Dear EarthTalk: What is the theme for this year’s Earth Day festivities? How can I find events or celebrations near me?
—J. P., Columbus, OH
Each year upwards of 500 million people in 174 countries celebrate Earth Day, the largest secular holiday in the world. Earth Day is a great reminder for everyone otherwise just going about their daily lives that we should all be doing more to protect ecosystems, fight climate change and live greener lifestyles.
According to Earth Day Network (EDN), the non-profit that has been organizing and overseeing Earth Day every year since its inception in 1970, this year’s focus is on species protection. The group reports that we’re losing species at 1,000 to 10,000 times the normal rate. “Many species will disappear before we learn about them or the benefits they bring to our ecosystems and our planet,” says EDN. “The loss is so great that the welfare and future of the human species are threatened.”

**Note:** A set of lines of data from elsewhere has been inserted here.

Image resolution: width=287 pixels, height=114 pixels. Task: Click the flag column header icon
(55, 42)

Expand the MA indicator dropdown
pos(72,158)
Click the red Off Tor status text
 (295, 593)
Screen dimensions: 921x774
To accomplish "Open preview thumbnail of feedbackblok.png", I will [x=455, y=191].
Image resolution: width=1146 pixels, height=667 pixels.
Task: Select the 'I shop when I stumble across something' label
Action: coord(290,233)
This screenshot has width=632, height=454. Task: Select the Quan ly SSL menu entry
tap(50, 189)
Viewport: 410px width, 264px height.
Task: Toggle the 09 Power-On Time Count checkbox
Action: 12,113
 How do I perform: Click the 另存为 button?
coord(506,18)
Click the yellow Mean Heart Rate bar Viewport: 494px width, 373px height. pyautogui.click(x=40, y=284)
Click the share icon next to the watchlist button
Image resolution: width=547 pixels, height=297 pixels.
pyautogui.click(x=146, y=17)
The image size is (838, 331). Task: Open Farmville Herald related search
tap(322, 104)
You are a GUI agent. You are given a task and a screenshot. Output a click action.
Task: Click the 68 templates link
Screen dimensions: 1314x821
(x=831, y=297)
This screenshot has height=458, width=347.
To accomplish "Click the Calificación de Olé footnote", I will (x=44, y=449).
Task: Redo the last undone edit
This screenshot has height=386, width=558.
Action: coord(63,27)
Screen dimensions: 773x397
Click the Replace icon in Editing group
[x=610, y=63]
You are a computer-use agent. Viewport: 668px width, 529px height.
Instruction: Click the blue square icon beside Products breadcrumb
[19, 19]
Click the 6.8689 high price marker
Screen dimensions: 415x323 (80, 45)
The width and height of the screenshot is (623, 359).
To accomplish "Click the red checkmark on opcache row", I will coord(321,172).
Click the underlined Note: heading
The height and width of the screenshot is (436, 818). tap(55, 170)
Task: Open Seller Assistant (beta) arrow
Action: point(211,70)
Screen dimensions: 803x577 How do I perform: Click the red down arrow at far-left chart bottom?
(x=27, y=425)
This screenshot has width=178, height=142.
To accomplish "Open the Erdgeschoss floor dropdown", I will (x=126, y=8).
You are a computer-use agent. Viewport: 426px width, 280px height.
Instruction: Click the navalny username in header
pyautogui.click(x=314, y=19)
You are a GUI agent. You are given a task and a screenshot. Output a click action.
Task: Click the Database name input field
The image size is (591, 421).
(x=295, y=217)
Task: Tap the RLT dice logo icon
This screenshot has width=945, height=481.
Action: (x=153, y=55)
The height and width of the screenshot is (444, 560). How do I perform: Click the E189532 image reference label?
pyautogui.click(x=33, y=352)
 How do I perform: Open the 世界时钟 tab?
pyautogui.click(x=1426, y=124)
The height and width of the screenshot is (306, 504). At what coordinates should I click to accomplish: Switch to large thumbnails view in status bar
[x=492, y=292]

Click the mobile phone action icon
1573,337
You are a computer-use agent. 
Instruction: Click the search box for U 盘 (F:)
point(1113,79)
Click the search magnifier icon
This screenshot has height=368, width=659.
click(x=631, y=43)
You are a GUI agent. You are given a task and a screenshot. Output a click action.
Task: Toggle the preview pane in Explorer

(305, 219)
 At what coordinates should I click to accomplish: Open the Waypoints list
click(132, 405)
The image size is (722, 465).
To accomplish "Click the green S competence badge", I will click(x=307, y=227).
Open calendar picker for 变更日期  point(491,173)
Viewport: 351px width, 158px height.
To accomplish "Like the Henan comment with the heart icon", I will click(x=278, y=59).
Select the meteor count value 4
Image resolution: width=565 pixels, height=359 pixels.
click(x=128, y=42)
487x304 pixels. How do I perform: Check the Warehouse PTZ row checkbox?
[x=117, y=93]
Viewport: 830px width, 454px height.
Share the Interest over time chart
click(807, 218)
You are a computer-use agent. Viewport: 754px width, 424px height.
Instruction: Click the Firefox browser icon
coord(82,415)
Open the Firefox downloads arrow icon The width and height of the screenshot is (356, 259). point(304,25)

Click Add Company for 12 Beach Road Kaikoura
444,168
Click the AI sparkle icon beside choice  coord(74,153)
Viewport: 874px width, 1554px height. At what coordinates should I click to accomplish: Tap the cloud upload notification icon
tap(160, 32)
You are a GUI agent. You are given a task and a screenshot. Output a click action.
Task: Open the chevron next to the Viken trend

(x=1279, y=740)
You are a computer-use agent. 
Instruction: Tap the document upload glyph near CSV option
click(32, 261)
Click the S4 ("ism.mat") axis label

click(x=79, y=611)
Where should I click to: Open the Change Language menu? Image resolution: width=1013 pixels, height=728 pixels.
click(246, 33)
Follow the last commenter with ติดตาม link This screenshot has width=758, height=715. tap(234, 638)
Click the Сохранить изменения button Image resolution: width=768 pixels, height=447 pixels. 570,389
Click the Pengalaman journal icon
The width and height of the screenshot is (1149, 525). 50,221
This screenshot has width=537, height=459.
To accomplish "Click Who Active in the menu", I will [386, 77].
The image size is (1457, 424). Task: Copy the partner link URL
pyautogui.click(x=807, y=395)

EDN is using the platform of Earth Day to raise awareness about the accelerating rate of extinction of countless numbers of species and why this speed-up is happening now. They hope to activate a global movement that values nature in and of itself, and to encourage individual actions that help fight climate change, one of the most serious threats not only to humans but also animal and plant species.
The group has also enlisted the help of thousands of partner organizations around the world to advance and protect laws, policies, regulations and international agreements to prevent species loss and preserve as much biodiversity on the planet as possible. Here in the U.S., EDN is focusing on saving the Endangered Species Act and the Migratory Bird Treaty Act from the deregulatory sword of the Trump administration.
“The good news is that the rate of extinctions can still be slowed, and many of our declining, threatened and endangered species can still recover if we work together now to build a united global movement of consumers, voters, educators, faith leaders and scientists to demand immediate action,” says EDN president Kathleen Rogers.
You can show your support for the cause by showing up at an Earth Day event near you. Chiff.com provides links to Earth Day events in various major cities across North America including Boston, Chicago, Washington, D.C., Jacksonville, Houston, New York, Philadelphia, St. Louis, Seattle, Los Angeles, Oakland, San Diego, San Francisco, Ottawa and Quebec. If you live elsewhere, check out Everfest’s Earth Day page which lists events in 40 different metro regions across the U.S. Or if you can’t get to an event, just do something good for the planet: plant a tree, bike to work, go meatless. Even better, check out U.S. Environmental Protection Agency (EPA) ideas for community service projects, from watershed restoration of local waterways to waste reduction at school.
With so many options, you can easily be a part of the solution to our environmental woes in 2019. And if you’re not already respecting the Earth on a daily basis, Earth Day is a great time to start.